Sequestering the heavy metals in the chinampas through alien species and future technology.

Where the water from the volcanic ranges sprung is the hiding place of an Aztec god, Xolotl. Now in the form of an adorable amphibian, the disappearance of these axolotls would signify the end of Xochimilco. Since the time of Tenōchtitlan, feeding the growing city was a challenge. These axolotls were one source of food, but the highly productive land where they make their home now was what the Aztecs relied on. The chinampas were invented and proliferated by the Aztec Empire throughout Lake Xochimilco and Chalco. Referred to as “floating gardens,” the creation and upkeep of these artificial islands integrated land reclamation, food production, and water management.

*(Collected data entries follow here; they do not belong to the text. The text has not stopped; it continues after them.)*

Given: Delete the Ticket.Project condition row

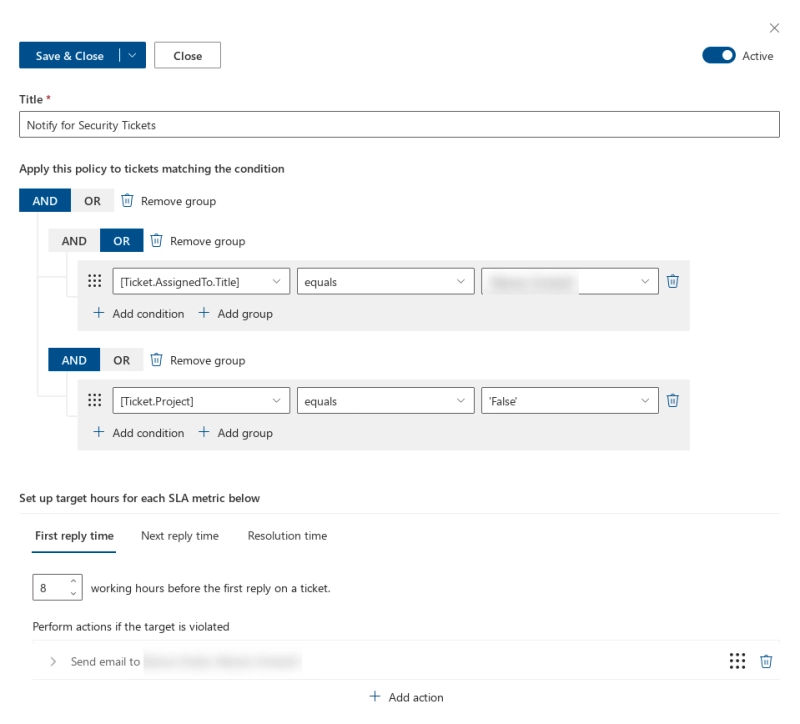Looking at the screenshot, I should [673, 401].
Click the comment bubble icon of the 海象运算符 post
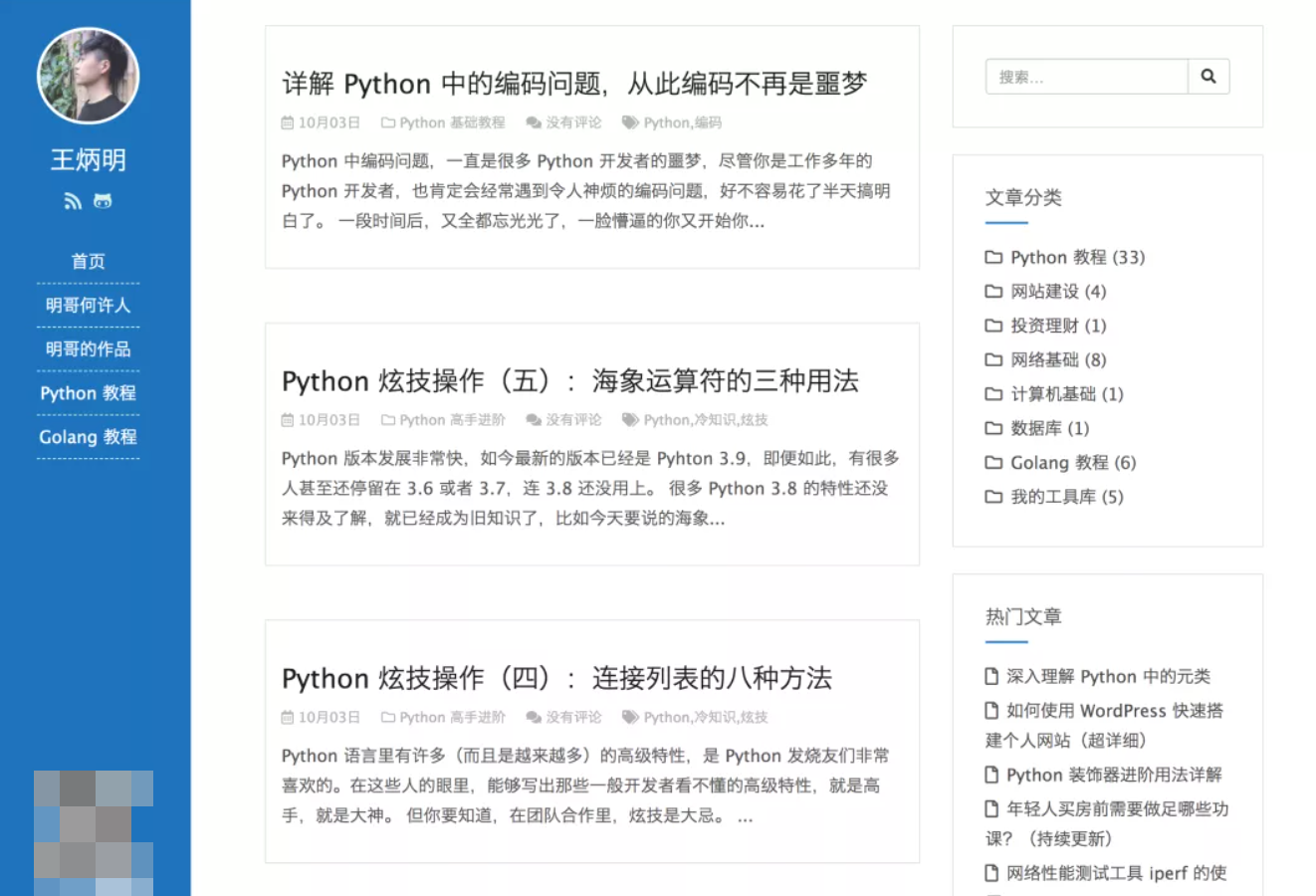 point(534,420)
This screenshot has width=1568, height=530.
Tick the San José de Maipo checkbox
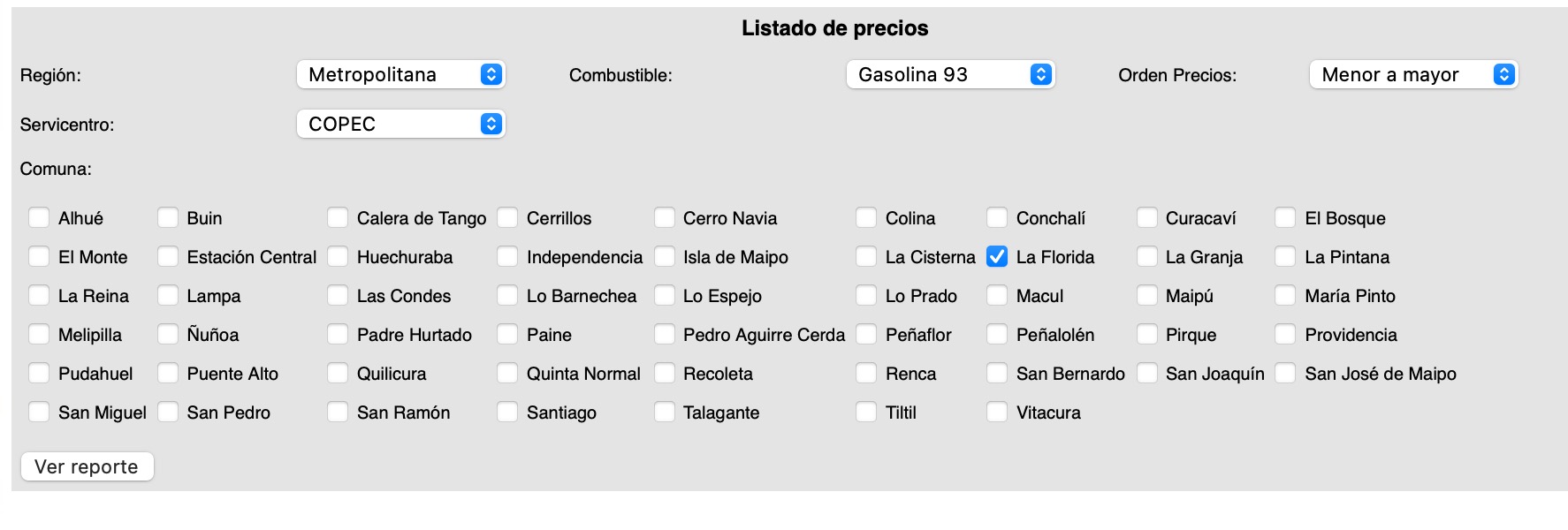pos(1285,374)
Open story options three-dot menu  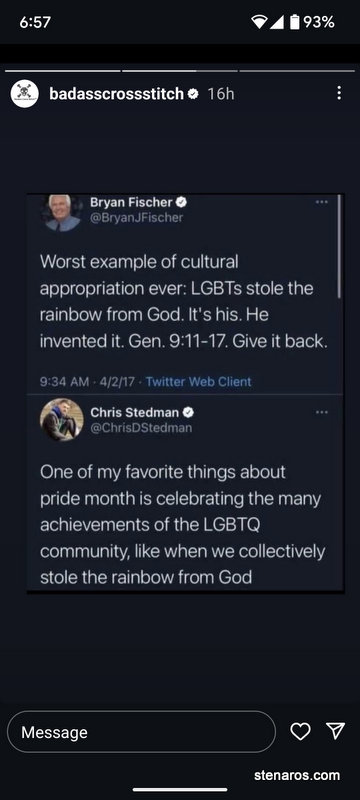coord(339,93)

The islands kept together by stakes and willow trees (ahuejotes) established the soil bed for agriculture along with a filtration apparatus for waste. As a grid-like pattern of development was established, the remaining lake in between became natural waterways (acalotes) and irrigation channels (apantles). Maintenance of both these landscape infrastructures is done by collecting the mud from the lake bed and placing it on the chinampas along with other biomass. This process clears the waterways while fertilizing the soil and maintaining the plot until the ahuejotes can fully mature to bind the whole structure to the landscape.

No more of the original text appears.